Chariot Re, which is due to launch in the first half of 2025, will be headed by Cynthia Smith, most recently the head of MetLife’s group benefits regional business, and be initially seeded with $10 billion of existing MetLife policies.

Fellow insurer Chubb (NYSE:CB) will also be an anchor investor in the venture, with other institutional investors in the process of committing funds, General Atlantic Chief Operating Officer Graves Tompkins (NYSE:TMP) said.

“The high quality, long-duration liabilities that MetLife has been able to offer to Chariot Re aligns really well with our investment strategy of creating value over the long term without taking principal risk,” he said.
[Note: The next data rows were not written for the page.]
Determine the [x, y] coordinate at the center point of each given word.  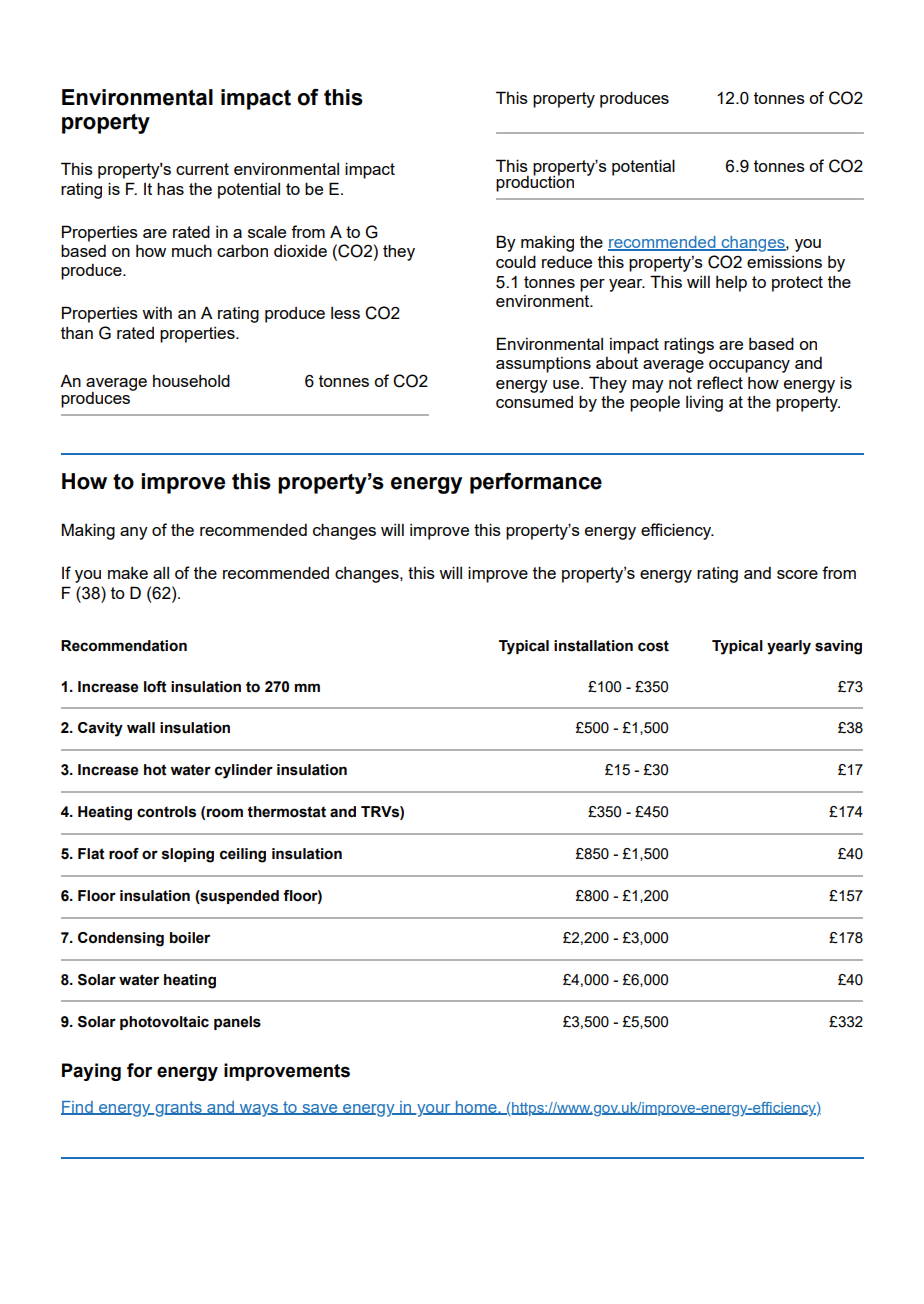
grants [178, 1109]
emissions [784, 261]
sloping [188, 855]
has [170, 188]
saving [838, 647]
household [191, 380]
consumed [534, 402]
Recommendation [124, 646]
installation [593, 646]
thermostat [286, 812]
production [535, 182]
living [704, 404]
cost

The move highlights the increasing convergence between the insurance and asset management industries.

Insurers want to free up capital to invest in new products by moving existing policies off their balance sheets. At the same time, alternative money managers are seeking the kind of steady, low-cost cash which insurance policies provide to invest into their strategies for higher returns.

Both MetLife – through its investment management arm – and General Atlantic will manage the assets within Chariot Re, a Bermuda-based life and annuity reinsurance company.

Future assets could also come from MetLife, while there are also significant opportunities to acquire assets from other sources, in particular the pension risk transfer market, said MetLife’s Chief Financial Officer John McCallion, as large corporations increasingly look to outsource the management of their retirement plans to cut costs.

With such opportunities ahead, McCallion said that MetLife understood it could not finance all the potential growth on its own, so getting outside capital was the most logical solution to bridging the gap.

“This is coming from the growth opportunity that we see with our business. It’s just that we’re not going to use our balance sheet for all of it,” he said.